- _PROBLEMS AND TASKS_
#1 List the four numbered learning outcomes (SLO #1 to SLO #4) for CHEM 495 in the course catalog text below, each with its full wording.
#2 In the course catalog text below, why does a CHEM 495 student design an independent study? Answer in one or two sentences.

- _TEXT SEGMENT_
------------------------------

CHEM 495 Independent Studies in Chemistry

  • Units:1 - 3
  • Hours:54 - 162 hours LAB
  • Prerequisite:None.
  • Transferable:CSU
  • Catalog Date:August 1, 2024

An independent studies project involves an individual student or small group of students in study, research, or activities beyond the scope of regularly offered courses. See the current catalog section of "Special Studies" for full details of Independent Studies.

Student Learning Outcomes

Upon completion of this course, the student will be able to:

  • SLO #1: Actively engage in intellectual inquiry beyond that required in order to pass a course of study (College Wide Learning Outcome – Area 4).
  • Discuss and outline a proposal of study (that can be accomplished within one semester term) with a supervising instructor qualified within the discipline.
  • Design an independent study (to be completed individually or by collaboration of a small group) to foster special knowledge, skills, and experience that are not available in any one regularly scheduled course.
  • Use information resources to gather discipline-specific information.
  • SLO #2: Utilize modes of analysis and critical thinking to apply theoretical perspectives and/or concepts in the major discipline of study to significant problems and/or educational activities (College Wide Learning Outcome – Area 3).
  • Analyze and apply the knowledge, skills and experience that are involved in the independent study to theoretical perspectives and/or concepts in the major discipline of study.
  • Explain the importance of the major discipline of study in the broader picture of society.
  • SLO #3: Communicate a complex understanding of content matter of the major discipline of study (College Wide Outcome – Area 3).
  • Demonstrate competence in the skills essential to mastery of the major discipline of study that are necessary to accomplish the independent study.
  • SLO #4: Identify personal goals and pursue these goals effectively (College Wide Outcome – Area 4).
  • Utilize skills from the “academic tool kit” including time management, study skills, etc., to accomplish the independent study within one semester term.

CHEM 499 Experimental Offering in Chemistry

  • Units:0.5 - 4
  • Prerequisite:None.
  • Transferable:CSU
  • Catalog Date:August 1, 2024

This is the experimental courses description.

------------------------------

- _DATASET RECORDS_

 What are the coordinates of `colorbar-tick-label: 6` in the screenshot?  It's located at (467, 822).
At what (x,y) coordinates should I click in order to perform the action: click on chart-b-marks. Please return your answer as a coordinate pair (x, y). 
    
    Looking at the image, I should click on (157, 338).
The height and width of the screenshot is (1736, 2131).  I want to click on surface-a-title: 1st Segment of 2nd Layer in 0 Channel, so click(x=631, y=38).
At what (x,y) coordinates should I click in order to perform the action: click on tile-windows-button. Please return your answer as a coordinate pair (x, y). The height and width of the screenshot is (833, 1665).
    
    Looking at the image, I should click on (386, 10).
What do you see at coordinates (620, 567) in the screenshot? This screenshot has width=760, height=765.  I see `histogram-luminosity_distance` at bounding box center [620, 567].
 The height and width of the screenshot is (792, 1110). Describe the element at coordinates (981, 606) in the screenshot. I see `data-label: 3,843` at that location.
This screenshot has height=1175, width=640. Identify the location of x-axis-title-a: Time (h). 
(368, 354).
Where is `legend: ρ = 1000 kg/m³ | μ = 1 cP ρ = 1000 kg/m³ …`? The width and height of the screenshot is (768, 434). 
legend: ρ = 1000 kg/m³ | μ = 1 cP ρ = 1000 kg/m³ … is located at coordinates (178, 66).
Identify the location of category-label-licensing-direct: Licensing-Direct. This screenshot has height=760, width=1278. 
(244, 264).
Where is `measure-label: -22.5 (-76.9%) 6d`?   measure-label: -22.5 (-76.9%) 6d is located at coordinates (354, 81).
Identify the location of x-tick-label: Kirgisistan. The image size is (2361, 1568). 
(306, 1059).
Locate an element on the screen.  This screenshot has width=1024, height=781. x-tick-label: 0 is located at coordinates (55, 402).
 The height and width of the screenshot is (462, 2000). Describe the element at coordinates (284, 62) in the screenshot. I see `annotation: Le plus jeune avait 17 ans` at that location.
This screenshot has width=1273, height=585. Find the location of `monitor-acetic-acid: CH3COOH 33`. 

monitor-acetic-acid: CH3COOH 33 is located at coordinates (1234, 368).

------------------------------

- _EXPECTED OUTPUTS_
#1
- SLO #1: Actively engage in intellectual inquiry beyond that required in order to pass a course of study (College Wide Learning Outcome – Area 4).
- SLO #2: Utilize modes of analysis and critical thinking to apply theoretical perspectives and/or concepts in the major discipline of study to significant problems and/or educational activities (College Wide Learning Outcome – Area 3).
- SLO #3: Communicate a complex understanding of content matter of the major discipline of study (College Wide Outcome – Area 3).
- SLO #4: Identify personal goals and pursue these goals effectively (College Wide Outcome – Area 4).

#2 The student designs an independent study to build special knowledge, skills, and experience that no single regularly scheduled course offers. The study can be done alone or with a small group.